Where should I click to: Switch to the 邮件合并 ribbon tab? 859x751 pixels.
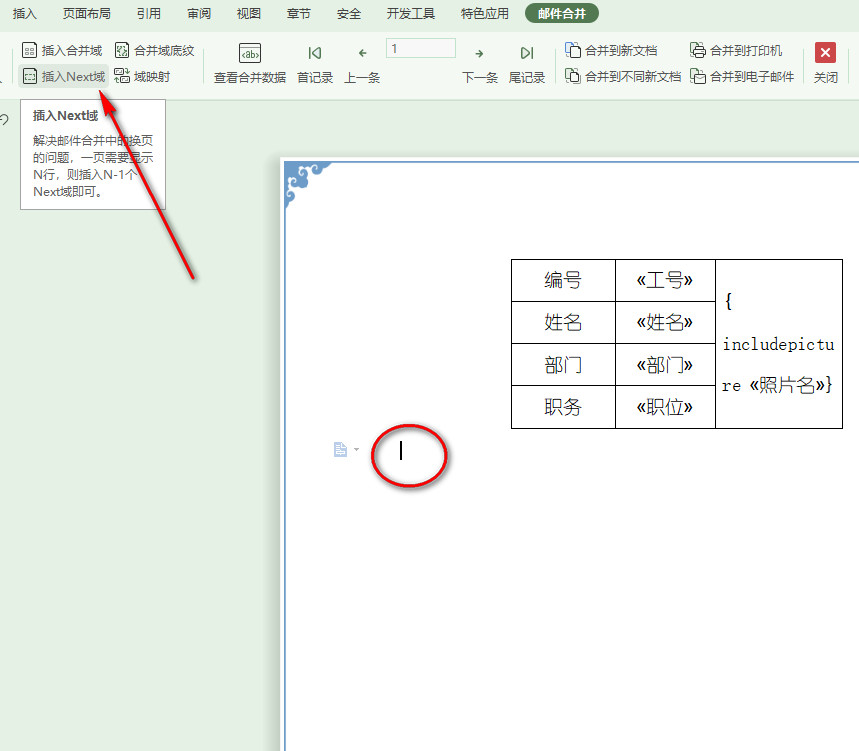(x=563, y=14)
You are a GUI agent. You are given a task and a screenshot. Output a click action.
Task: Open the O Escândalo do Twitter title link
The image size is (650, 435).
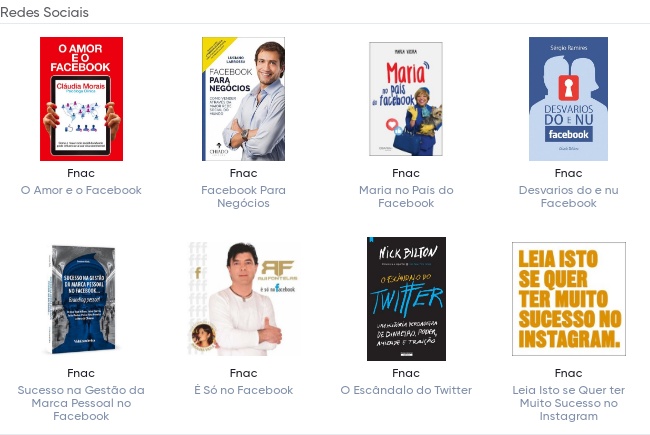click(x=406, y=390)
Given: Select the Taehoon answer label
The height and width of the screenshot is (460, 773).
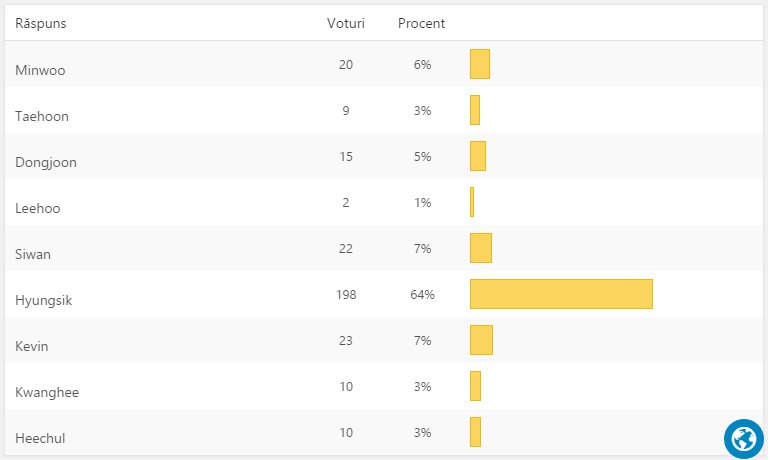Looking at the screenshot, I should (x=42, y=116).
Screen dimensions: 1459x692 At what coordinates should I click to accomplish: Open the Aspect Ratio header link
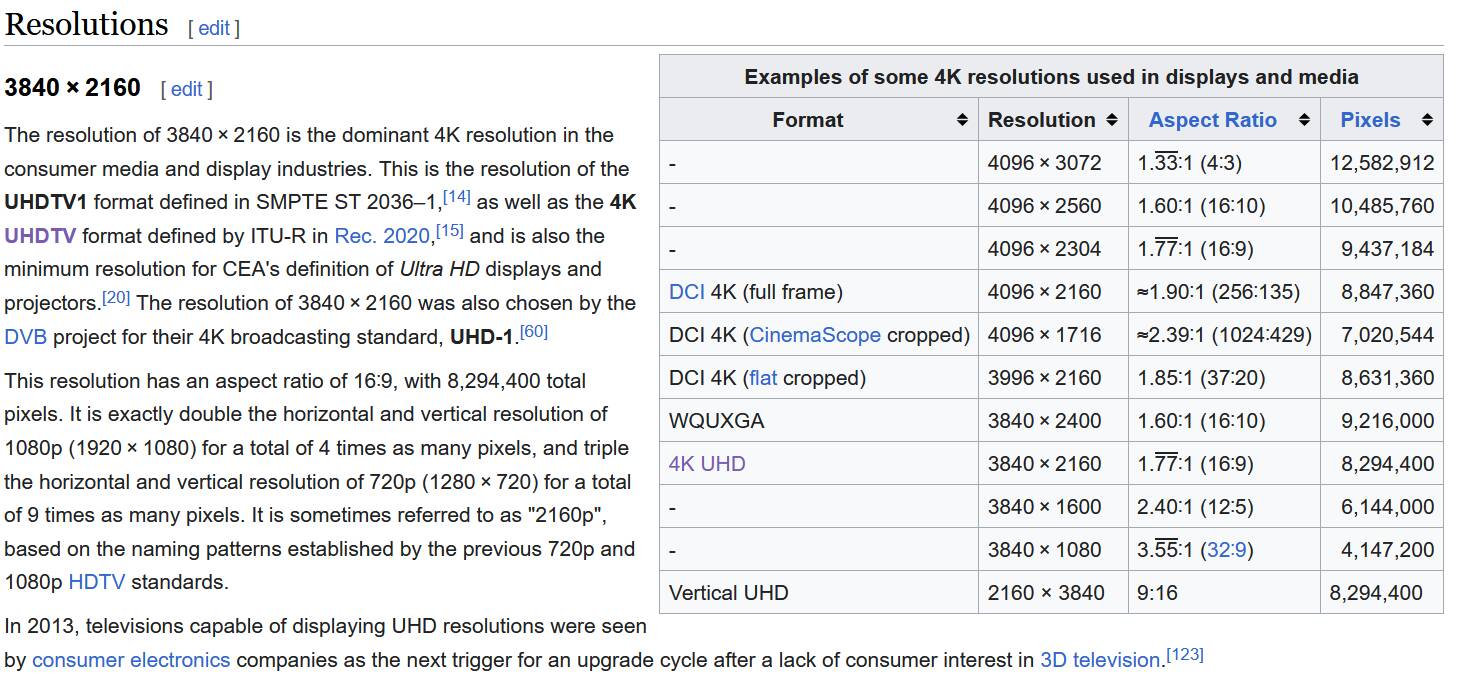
----
WORK ITEM: Write out the records shown above exactly, but do not include any images.

EXERCISE RESPONSE:
Where should I click to: Switch to the 邮件合并 ribbon tab? 859x751 pixels.
(x=563, y=14)
You are a GUI agent. You are given a task and a screenshot. Output a click action.
Task: Open the O Escândalo do Twitter title link
The image size is (650, 435).
click(x=406, y=390)
Given: Select the Taehoon answer label
The height and width of the screenshot is (460, 773).
Looking at the screenshot, I should (x=42, y=116).
Screen dimensions: 1459x692 At what coordinates should I click to accomplish: Open the Aspect Ratio header link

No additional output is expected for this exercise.